Durometer does not test for tear or abrasion resistance so it cannot tell you how a tire will wear. While I'm no chemical engineer, I do know that "long chain" molecules tend to make material that is more resistant to being pulled apart. Some tire rubbers using these "long chain" molecule compounds will hold up better. There is a fine line that they acheive through testing to get a soft, grippy tire that still holds up well against knobs tearing off, scuffing down to a smooth surface after a few rides, etc.. Some of the latest Specialized compounds seem to do really well with this. A few years ago their tires worked well for a few rides, then the knobs were gone. Now, they are holding up better and still gripping. I use the Adrenaline/Resolution DTC tires for muddy conditions. They seem to grip well and also hold up pretty good too. A tire that has some wet dirt on it slides on a rock until that wet dirt get rubbed off, then the tire has to start gripping that rock without hopefully getting torn to pieces. Michelin tires seem to do pretty well on compound too - but I have not found a tread pattern in their tires that works for me (yet).

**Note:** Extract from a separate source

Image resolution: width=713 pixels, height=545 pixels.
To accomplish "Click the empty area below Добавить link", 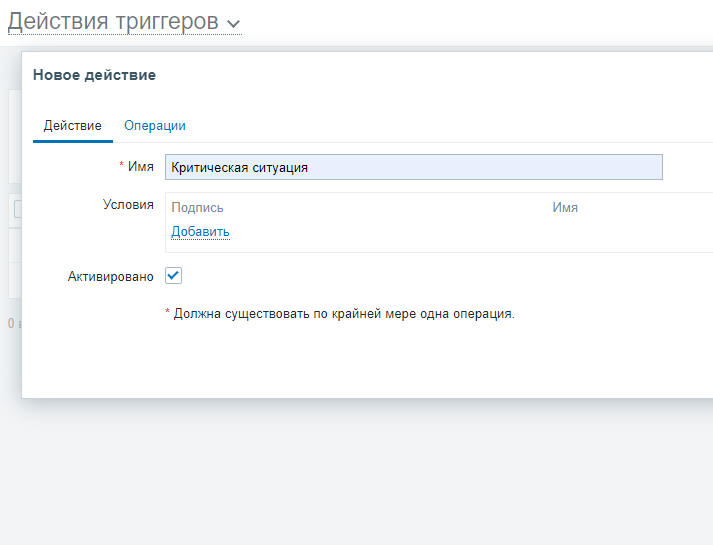I will click(x=400, y=246).
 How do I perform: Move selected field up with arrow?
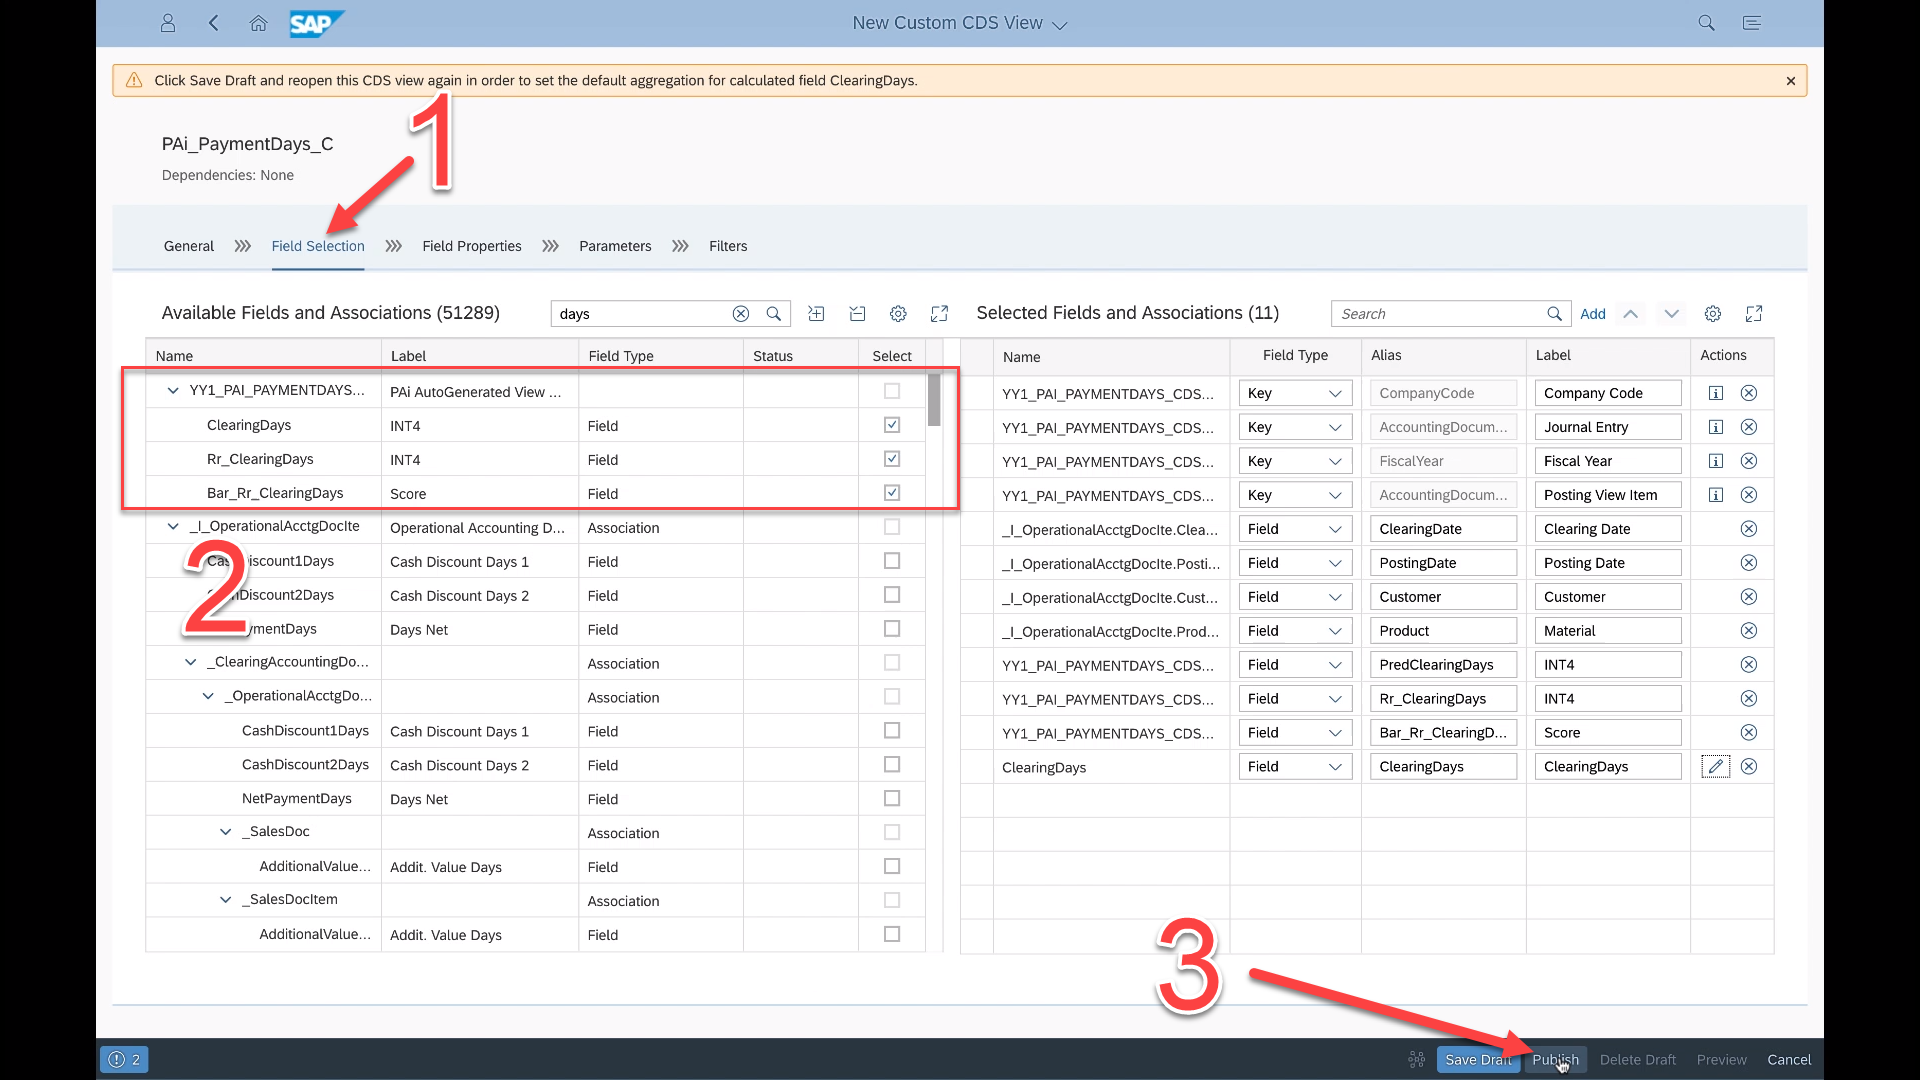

These "long chain" compounds tend to cost more, so it is either a more expensive tire or made by a larger company that has massive volume discounts and can keep the price more reasonable just because they make a ton of tires and buy more of these compounds. I have found that IRC and Kenda (non-Sick-E) tires seem to both have a sort of medium compound but the IRC tends to tear less. I think that their tires work well, but a lot of that may be tread design and casing material selection as well as compound. There is a lot that goes into tire manufacturing. I'd like to see what they could do with a really great compound.
after putting around 50 miles on the resolutions on my spec expert, i ripped through the side wall on my rear. I liked the tires much better than my old kenda's, but decided to replace the resos with pana fire xc pros. Haven't ridden the fire xc's very much and only on my buddy's blur. anybody like the fire xc pros? it was tough to decide between those and the cinders. I live in SE oklahoma and ride mostly here and western arkansas/north texas, western louisiana. Mostly hardpack with lots of rocks.